ETA: the signatories of that Harper’s letter from a couple of weeks ago were asking for the preservation of the same privilege that Biff and son enjoy: to enable dangerous and fascistic charlatans and to behave like arseholes without consequence as long as you’re a member of an elite in-group.
They want a magic bullet, they want it all to just go away with no effort.
The only shown way to get the virus under control is what some states and countries are already doing: mask mandates, contact tracing, distancing, certain businesses remaining closed or open with limited use. It’s not perfect, it’s not going to make the economy magically boom again overnight, it’s not fun, but it’s still the best option we have.
It’s also needed for the diseases that it actually is effective at treating. I have a friend with lupus, and while her supply wasn’t interrupted this spring, it was a close call. It’s not just that hydroxychloroquine is ineffective for COVID and dangerous; it’s also that it’s needed elsewhere.

**Dataset records**:
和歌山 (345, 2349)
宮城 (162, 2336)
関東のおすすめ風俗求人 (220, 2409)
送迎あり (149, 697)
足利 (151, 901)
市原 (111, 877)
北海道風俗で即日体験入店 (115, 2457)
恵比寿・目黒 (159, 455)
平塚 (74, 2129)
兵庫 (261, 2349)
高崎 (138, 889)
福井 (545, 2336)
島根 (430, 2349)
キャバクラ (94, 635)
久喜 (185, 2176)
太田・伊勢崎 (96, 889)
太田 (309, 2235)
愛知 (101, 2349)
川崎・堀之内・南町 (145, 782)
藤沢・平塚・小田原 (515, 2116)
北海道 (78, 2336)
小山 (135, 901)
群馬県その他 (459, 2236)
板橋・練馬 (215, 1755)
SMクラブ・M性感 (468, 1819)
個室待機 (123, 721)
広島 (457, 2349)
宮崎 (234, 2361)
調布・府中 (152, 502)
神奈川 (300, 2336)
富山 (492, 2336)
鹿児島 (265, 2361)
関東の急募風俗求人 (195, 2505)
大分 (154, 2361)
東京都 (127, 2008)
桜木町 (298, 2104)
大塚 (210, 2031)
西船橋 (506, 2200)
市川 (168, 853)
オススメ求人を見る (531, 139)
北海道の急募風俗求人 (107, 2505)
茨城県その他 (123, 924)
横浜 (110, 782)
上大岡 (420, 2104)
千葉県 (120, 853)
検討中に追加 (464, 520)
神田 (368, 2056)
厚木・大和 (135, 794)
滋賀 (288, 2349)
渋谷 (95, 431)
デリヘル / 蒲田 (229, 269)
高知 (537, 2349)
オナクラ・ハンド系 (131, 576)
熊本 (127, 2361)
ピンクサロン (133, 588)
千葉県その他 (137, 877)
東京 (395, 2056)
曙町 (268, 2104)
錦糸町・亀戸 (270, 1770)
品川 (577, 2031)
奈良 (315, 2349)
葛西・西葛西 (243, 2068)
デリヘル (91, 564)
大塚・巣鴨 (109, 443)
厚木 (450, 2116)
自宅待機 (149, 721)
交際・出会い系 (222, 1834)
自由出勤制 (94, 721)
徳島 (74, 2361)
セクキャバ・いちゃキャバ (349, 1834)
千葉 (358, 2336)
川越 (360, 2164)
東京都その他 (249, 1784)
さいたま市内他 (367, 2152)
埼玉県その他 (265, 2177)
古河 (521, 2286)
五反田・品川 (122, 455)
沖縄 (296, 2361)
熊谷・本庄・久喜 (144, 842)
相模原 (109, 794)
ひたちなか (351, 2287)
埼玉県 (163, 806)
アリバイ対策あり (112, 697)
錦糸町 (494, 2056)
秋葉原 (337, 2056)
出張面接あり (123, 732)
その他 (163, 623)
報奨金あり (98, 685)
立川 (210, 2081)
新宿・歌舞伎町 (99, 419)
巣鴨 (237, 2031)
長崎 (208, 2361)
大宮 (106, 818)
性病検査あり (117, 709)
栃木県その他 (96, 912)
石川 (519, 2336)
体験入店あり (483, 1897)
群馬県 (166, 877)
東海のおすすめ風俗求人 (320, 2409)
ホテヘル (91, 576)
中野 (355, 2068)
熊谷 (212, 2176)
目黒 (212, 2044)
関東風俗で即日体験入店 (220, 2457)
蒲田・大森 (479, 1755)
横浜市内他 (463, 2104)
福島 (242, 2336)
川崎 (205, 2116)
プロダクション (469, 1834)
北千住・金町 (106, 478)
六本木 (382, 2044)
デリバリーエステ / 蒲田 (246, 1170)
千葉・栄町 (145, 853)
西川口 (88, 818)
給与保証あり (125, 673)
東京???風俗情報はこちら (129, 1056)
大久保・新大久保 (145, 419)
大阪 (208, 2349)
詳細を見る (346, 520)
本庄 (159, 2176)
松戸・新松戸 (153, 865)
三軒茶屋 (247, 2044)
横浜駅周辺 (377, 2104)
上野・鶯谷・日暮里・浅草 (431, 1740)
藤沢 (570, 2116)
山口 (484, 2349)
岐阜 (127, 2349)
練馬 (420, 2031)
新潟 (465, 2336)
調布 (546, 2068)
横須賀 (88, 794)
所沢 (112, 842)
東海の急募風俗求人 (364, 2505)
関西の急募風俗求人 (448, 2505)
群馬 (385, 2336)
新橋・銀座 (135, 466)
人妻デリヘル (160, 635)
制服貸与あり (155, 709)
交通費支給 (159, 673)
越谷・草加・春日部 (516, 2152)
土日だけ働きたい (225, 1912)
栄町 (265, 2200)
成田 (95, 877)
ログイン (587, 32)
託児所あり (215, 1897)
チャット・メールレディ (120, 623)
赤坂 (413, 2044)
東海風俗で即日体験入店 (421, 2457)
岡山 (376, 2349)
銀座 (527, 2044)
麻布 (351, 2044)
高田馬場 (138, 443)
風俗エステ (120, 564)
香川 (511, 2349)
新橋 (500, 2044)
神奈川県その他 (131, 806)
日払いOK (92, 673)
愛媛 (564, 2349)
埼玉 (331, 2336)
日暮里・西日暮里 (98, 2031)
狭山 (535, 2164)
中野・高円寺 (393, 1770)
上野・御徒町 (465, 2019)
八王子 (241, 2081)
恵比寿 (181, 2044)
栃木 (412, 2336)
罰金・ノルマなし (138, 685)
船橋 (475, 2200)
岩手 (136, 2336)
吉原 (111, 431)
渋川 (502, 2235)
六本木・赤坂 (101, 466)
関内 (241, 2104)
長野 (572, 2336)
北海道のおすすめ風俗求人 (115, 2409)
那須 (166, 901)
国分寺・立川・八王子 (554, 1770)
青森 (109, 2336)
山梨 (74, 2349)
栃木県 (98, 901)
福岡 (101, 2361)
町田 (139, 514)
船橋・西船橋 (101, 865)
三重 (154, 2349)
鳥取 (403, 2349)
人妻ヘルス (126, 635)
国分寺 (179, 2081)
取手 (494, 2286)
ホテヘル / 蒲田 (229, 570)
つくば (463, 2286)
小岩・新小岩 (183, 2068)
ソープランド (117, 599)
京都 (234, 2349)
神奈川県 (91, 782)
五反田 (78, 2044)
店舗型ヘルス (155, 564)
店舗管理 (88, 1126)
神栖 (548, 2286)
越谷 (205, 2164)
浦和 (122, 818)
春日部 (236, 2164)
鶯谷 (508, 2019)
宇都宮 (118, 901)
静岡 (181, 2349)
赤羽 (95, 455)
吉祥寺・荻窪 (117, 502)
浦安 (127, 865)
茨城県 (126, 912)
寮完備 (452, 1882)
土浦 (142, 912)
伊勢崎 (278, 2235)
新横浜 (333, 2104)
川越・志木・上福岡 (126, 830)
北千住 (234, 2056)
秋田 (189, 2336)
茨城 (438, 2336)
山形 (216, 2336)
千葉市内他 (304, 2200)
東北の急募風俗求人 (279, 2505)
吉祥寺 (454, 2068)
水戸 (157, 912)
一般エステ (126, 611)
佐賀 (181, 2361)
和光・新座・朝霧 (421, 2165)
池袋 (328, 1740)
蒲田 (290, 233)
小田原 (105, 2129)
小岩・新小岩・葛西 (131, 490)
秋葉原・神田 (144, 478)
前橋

**Exercise 1**:
Answer these questions using the passage on COVID measures.
(a) What do the signatories of the Harper's letter want preserved, according to the passage?
(b) Which measures does the passage name as the only shown way to get the virus under control?
(c) What disease does the writer's friend have?
**Exercise 2**:
Rewrite the passage on COVID measures, starting with "The only shown" and going on through "option we have.", swapping "contact tracing" for "case tracking".
**Exercise 3**:
Extend the passage on COVID measures past its final sentence.

**Written response 1**:
(a) The same privilege that Biff and son enjoy: to enable dangerous and fascistic charlatans and to behave like arseholes without consequence as long as you're a member of an elite in-group.
(b) Mask mandates, contact tracing, distancing, and certain businesses remaining closed or open with limited use.
(c) Lupus.

**Written response 2**:
The only shown way to get the virus under control is what some states and countries are already doing: mask mandates, case tracking, distancing, certain businesses remaining closed or open with limited use. It’s not perfect, it’s not going to make the economy magically boom again overnight, it’s not fun, but it’s still the best option we have.

**Written response 3**:
I remember when I first learned about Lysenko, and I was baffled by the madness of the Soviets watching seeds rot and people starve while insisting that reality bend to ideology. Lysenkoism doesn’t seem so hard to understand any more.
Twitter told the BBC: “We are taking action in line with our policy.”
Our randomly-enforced, toothless policy that will never, ever ban Trump Sr. no matter how many rules he breaks.
I’ve been thinking about this a lot lately also. My hypothesis is that there’s a combination of getting in so deep that you don’t know how to get out, and a need to “save face” that is more powerful than any other aspect of your personality. Like, if your entire identity hinges on your own belief that you’re never wrong about anything, your brain will do heroic things to prevent cognitive dissonance around that.
Or maybe some people are just delusional chuckleheads. I dunno.
It’s the sunk cost fallacy, applied to the human psyche, writ large.
It isn’t related to intelligence, IMO, but to mental agility. I’ve seen very intelligent people just keep digging in deeper when reality starts going against their stated beliefs. They align themselves emotionally to a conclusion and have difficulty separating it from their own identity.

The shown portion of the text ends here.